What you are asked to do: Pull the text lines from each item below and reproduce them word for word, leaving out the pictures.

Data for this task:

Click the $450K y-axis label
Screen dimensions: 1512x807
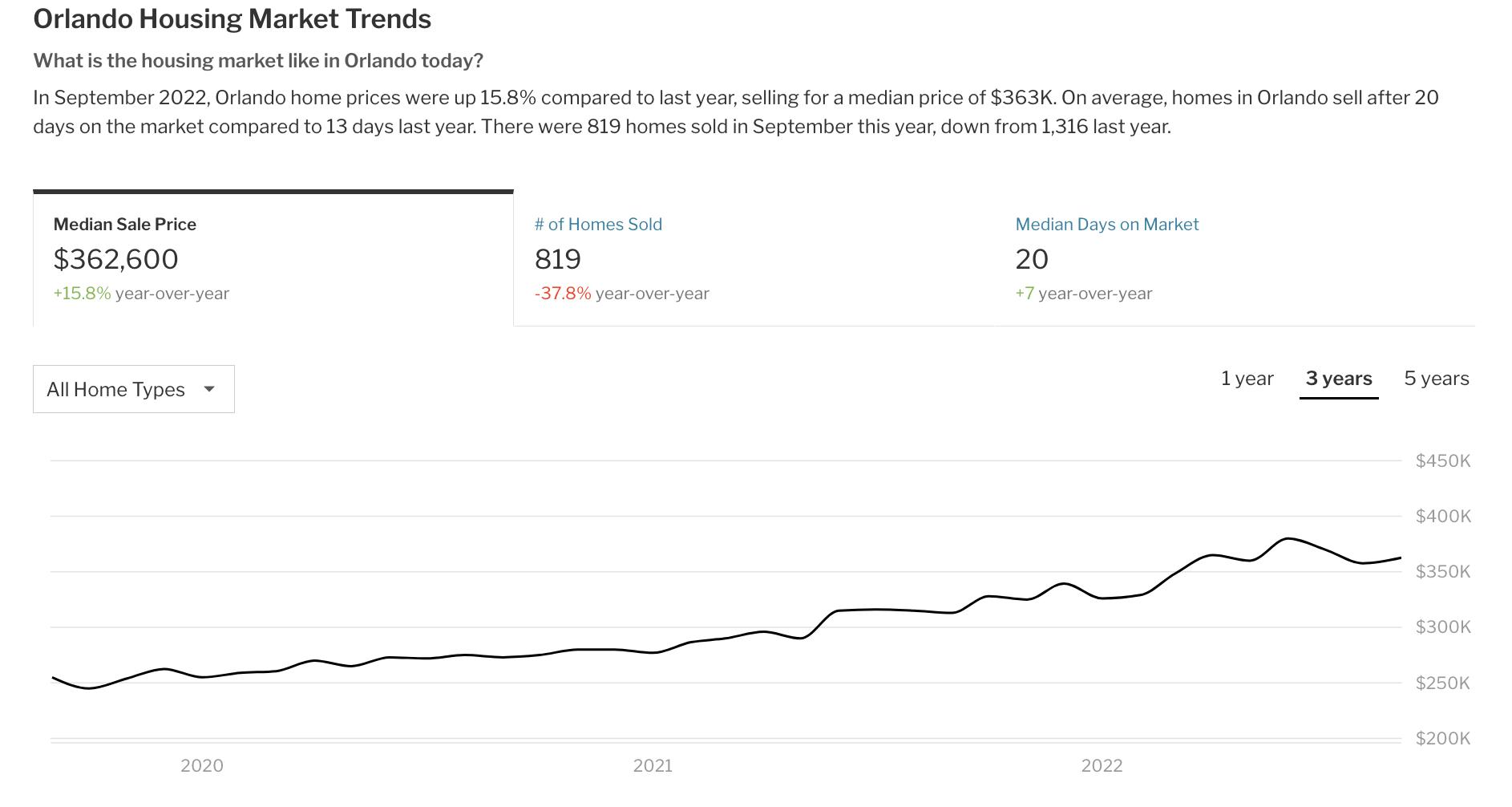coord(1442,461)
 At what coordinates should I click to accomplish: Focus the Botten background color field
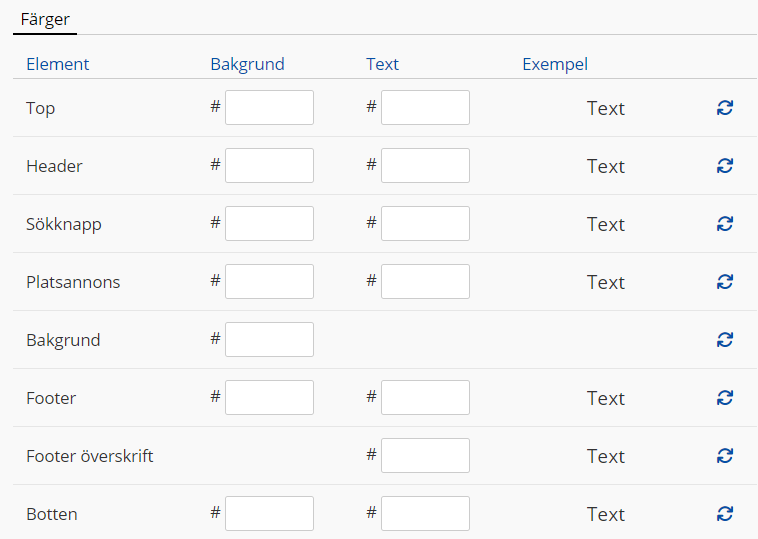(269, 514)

Expected answer:
Click the $450K y-axis label
Screen dimensions: 1512x807
coord(1442,461)
 At what coordinates should I click to accomplish: Focus the Botten background color field
(269, 514)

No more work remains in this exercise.